By Rabbi, Dr. Moshe Dror

We are talking about the Jewish Community. We experience the community when we can be together and share all kinds of interests. We tend to think of community when we can gather people together in one building or one room in order to do some specific task at some specific time.
In other words we gather the people together in order to access their minds and hearts and consciousness, and of course their bodies.
You might recall the Midrash that is motivating this entire Blog—
Just a reminder—Abraham was the first Hebrew-Ivri-: translation – Abraham was the first Boundary Crosser of his time.
This status has lasted nearly 4,000 years and is held in sacred trust by at least half of the world’s population.
What is the boundary crossing of our generation?
I suggested that it is the theme of Dr. Nicholas Negroponte, The Director of the MIT Media Lab, that we are the generation shifting from a civilization based on Atoms to a civilization based on Bits. (See Nicholas Negroponte; Being Digital, Vintage, 1996; also look at the Center for Bits and Atoms at MIT [http://cba.mit.edu])
It is this Net Generation, Jews among them, who are creating and redefining this kind of civilization.
If any of the readers are interested- before we go any further – in what this is kind of digital generation about?

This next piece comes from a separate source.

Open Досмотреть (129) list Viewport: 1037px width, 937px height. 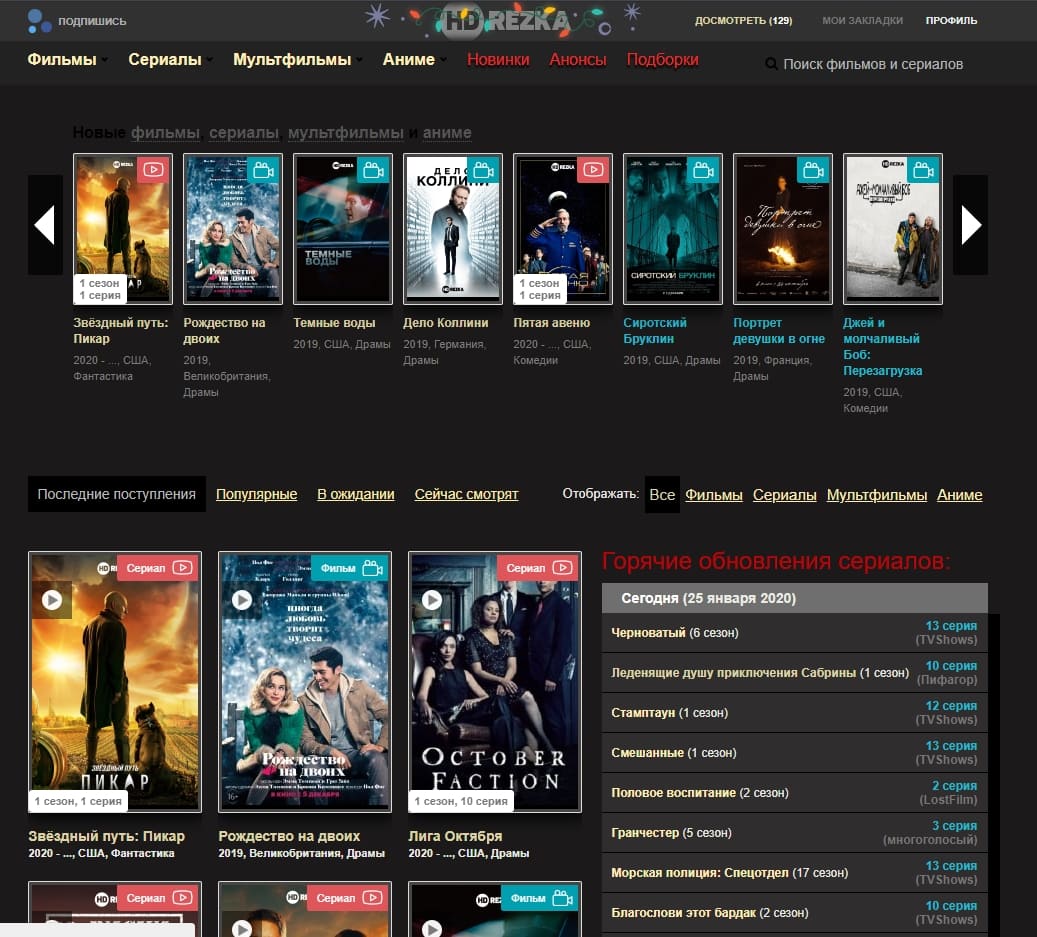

I suggest that you look at the following. The book “Being Digital” by Negroponte was published in 1996 and written in the early 1990’s- that’s 15 years ago. His foresight is reality now.

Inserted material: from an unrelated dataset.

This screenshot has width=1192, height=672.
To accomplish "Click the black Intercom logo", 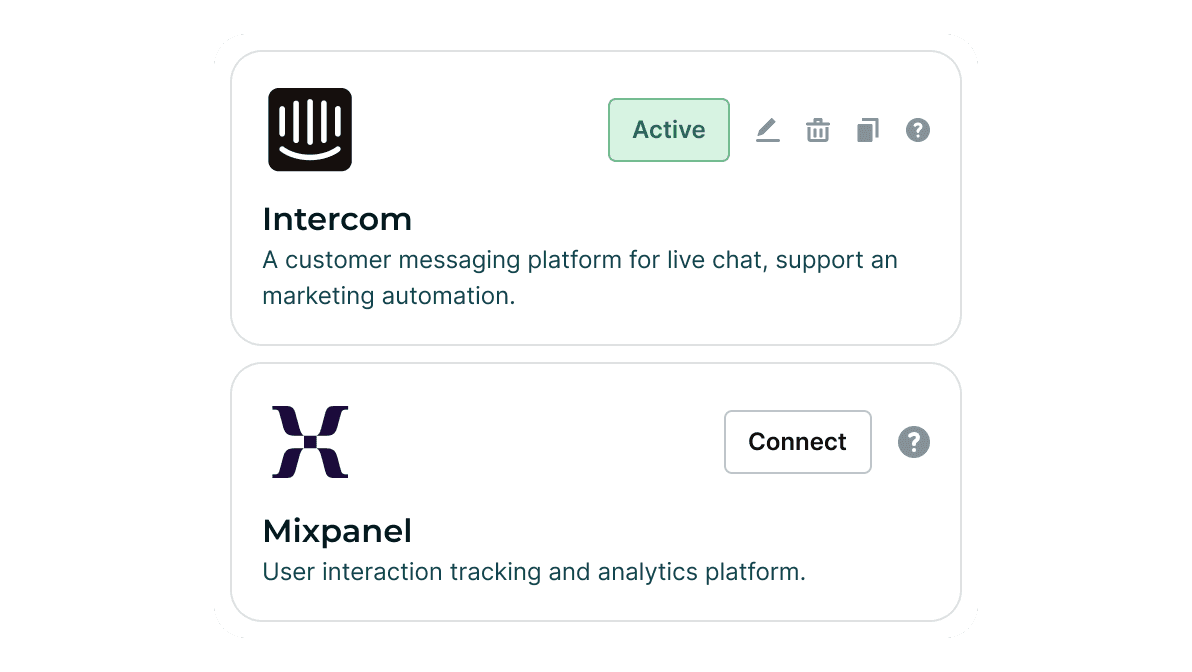I will [x=310, y=130].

You might also want to look at the book “Growing Up Digital” by Don Tapscott who published this in 1997. This is also about 10 years old and set the scene for our understanding of this generation.
Don Tapscott just came out with a new book: “Grown Up Digital”, McGraw Hill, 2009. This is the best general study of the Net Generation that I know of, and I use it a lot and get a lot of my information from which I am sharing with you, the readers.
To get back to the congregation and the Synagogue. Here we are dealing with a group of people who share their presence and physical bodies in order to create a minyan- a “quorum” of ten adult Jewish men so that certain parts of the religious service can be held.
But just think- in just the last few years this idea of the minyan has been expanded to include not only men but also women as well- as equal partners in this process.
Not only in being part of a minyan but as Rabbis as well and Synagogue leaders.
You may say – well OK but not in the Orthodox community.
Fine, those who want to participate in this creative aspect of Jewish religiosity and spirituality are welcome. Others who for whatever reason do not want to participate— that’s OK also.
If you look at the Rabbinical schools of the Reform and Conservative religious communities, you will find that majority of current students are women.
I would suggest that this is a direct consequence of the Net Gen uses of computer technology connecting with the Right Brain aspects of learning and communication and developing the Feminine-Yin aspect of being human in the 21st. century.
But more about that later.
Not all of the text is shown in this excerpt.